Bloomberg hears plea for help on Flushing senior center tour
Photo by Christina Santucci
By Rebecca Henely

An 89-year-old Queens woman begged Mayor Michael Bloomberg to help bring her son back from the Dominican Republic to the United States during a news conference Tuesday at the Selfhelp Ben Rosenthal Senior Center in Flushing.

Norma Alvarez, a Flushing resident, said she had no money to help her son, Gregory Roman Alvarez, who came to the United States when he was 10 but was deported in the 1990s. She said both she and her son were poor, but she wanted to see her son back in the States before she dies.

“He’s a resident, legal,” she said, “but they deport him because he was in a group — not selling — of people taking drugs.”

Bloomberg said it was a federal issue, but directed her to a staff member for help.

The mayor had come to the senior center, at 45-25 Kissena Blvd., to announce that it had become one of the city’s first eight Innovative Senior Centers. These centers have special programming and new technology geared toward better meeting the needs of the communities they serve.

“Seniors today are very different,” Bloomberg said. “They are much more mobile.
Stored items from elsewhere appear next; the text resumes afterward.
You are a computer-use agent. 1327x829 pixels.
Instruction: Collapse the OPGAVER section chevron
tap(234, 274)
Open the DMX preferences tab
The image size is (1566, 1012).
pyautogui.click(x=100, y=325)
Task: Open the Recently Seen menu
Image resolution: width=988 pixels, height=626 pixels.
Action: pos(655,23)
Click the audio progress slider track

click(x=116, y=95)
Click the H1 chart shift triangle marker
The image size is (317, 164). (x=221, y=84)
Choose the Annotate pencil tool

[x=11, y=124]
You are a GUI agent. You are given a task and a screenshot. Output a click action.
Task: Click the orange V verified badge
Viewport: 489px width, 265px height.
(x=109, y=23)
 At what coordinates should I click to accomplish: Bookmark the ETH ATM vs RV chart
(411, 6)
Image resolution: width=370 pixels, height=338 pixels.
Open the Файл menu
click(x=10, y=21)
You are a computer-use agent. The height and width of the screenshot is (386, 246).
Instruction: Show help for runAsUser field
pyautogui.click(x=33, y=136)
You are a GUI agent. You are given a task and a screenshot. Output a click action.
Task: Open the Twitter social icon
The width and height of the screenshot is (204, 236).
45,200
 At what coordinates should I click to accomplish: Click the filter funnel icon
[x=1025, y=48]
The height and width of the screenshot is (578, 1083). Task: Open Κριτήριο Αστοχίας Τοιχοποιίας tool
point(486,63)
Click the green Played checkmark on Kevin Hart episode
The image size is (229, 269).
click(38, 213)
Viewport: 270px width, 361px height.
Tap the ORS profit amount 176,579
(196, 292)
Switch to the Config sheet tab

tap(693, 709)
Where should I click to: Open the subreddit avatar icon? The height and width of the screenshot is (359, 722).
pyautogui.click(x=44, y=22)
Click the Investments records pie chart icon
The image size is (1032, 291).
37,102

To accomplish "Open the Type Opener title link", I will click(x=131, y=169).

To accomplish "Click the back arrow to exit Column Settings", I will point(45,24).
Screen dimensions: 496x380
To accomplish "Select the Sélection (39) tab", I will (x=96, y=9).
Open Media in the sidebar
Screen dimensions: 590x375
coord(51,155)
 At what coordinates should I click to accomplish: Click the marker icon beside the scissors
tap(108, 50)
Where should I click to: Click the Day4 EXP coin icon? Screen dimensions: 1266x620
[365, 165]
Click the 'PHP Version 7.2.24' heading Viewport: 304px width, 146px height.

They are much more interested in the world.”

In addition to the Flushing center, the other Innovative spot in Queens is SNAP of Eastern Queens, at 80-45 Winchester Blvd. in Bellerose.

As part of the initiative, Selfhelp will be open alternate Sundays, implement a program for managing arthritis, offer wellness coaching and have vegetarian meals available in the kitchen for the Hindu population.

It is also boosting its technological capability not only in health management, but in programs and social activities that visitors to the center can use out of their own homes through Skype, a program that allows people to observe and communicate through live feeds over the Internet.

Stuart Kaplan, chief executive officer of Selfhelp Community Services, said this technology will allow seniors to take classes without coming to the center.

“We know that old adage that you can learn something new every day,” he said. “Well, these seniors are doing it.”

The Bellerose center’s new features include vegetarian meals, programs designed for the South Asian population, a guest chef program, a coffee club and more mental health and cognitive wellness programs.

Bloomberg said the city needs to keep pace with the evolving needs of the senior population, which now stands at 1.4 million in the city and is expected to increase by 46 percent throughout the next 25 years.

“As I become older I get more interested in senior programs,” the 70-year-old mayor said.

City Department for the Aging Commissioner Lillian Barrios-Paoli said she was grateful for the new initiative.

“If you allow the centers to be more creative and you give them a little more funding, the sky is the limit,” she said.